[Dataset entries]
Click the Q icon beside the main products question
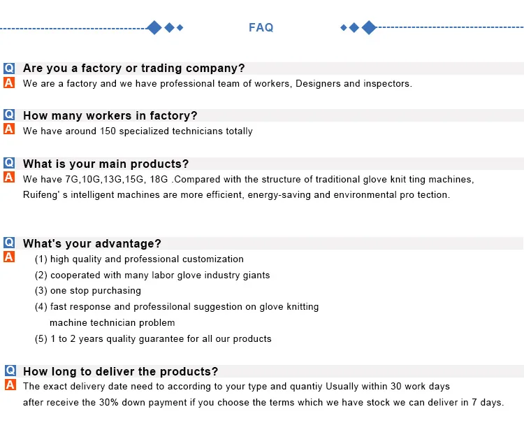The height and width of the screenshot is (444, 524). 9,163
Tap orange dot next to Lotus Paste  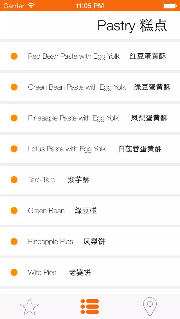(14, 149)
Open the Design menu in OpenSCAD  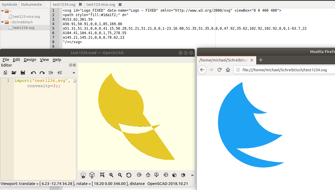(30, 60)
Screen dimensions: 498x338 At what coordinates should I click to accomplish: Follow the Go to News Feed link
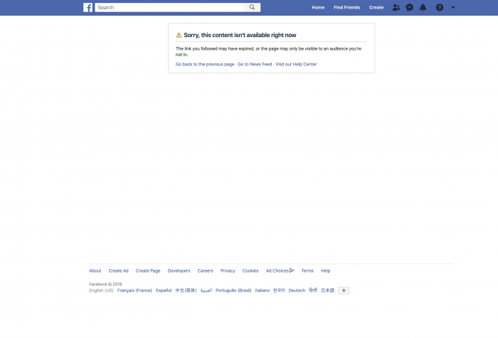pos(255,64)
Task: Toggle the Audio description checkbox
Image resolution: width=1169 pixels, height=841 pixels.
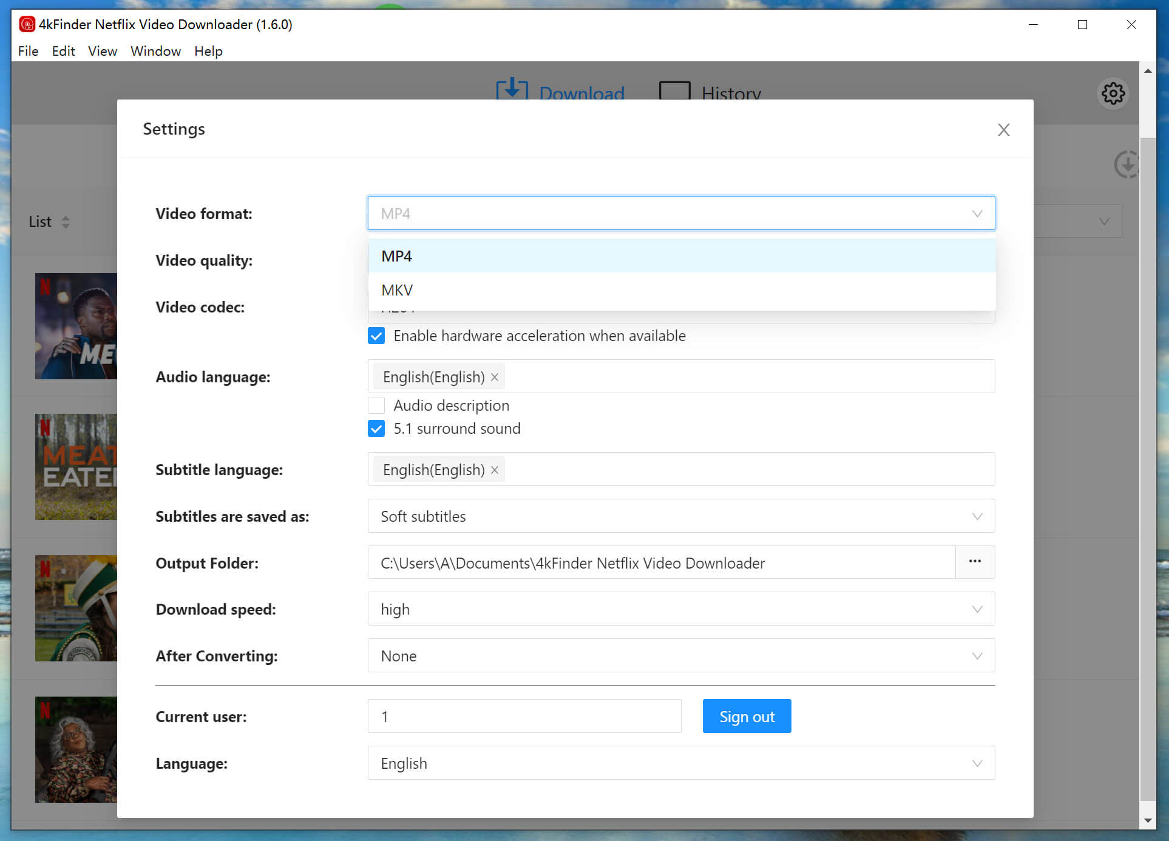Action: [377, 405]
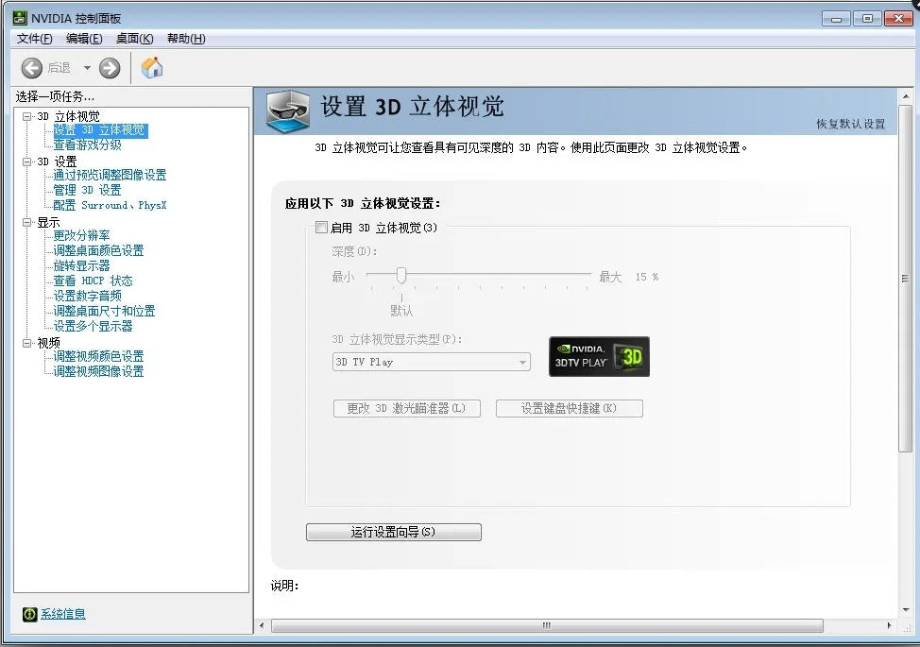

» **What you should do**:
Each line from the one containing "Task: Toggle the Audio description checkbox" to the final line of the data must be printed exactly, both included, with nothing else and no pictures.

» **Task response**:
Task: Toggle the Audio description checkbox
Image resolution: width=1169 pixels, height=841 pixels.
Action: [377, 405]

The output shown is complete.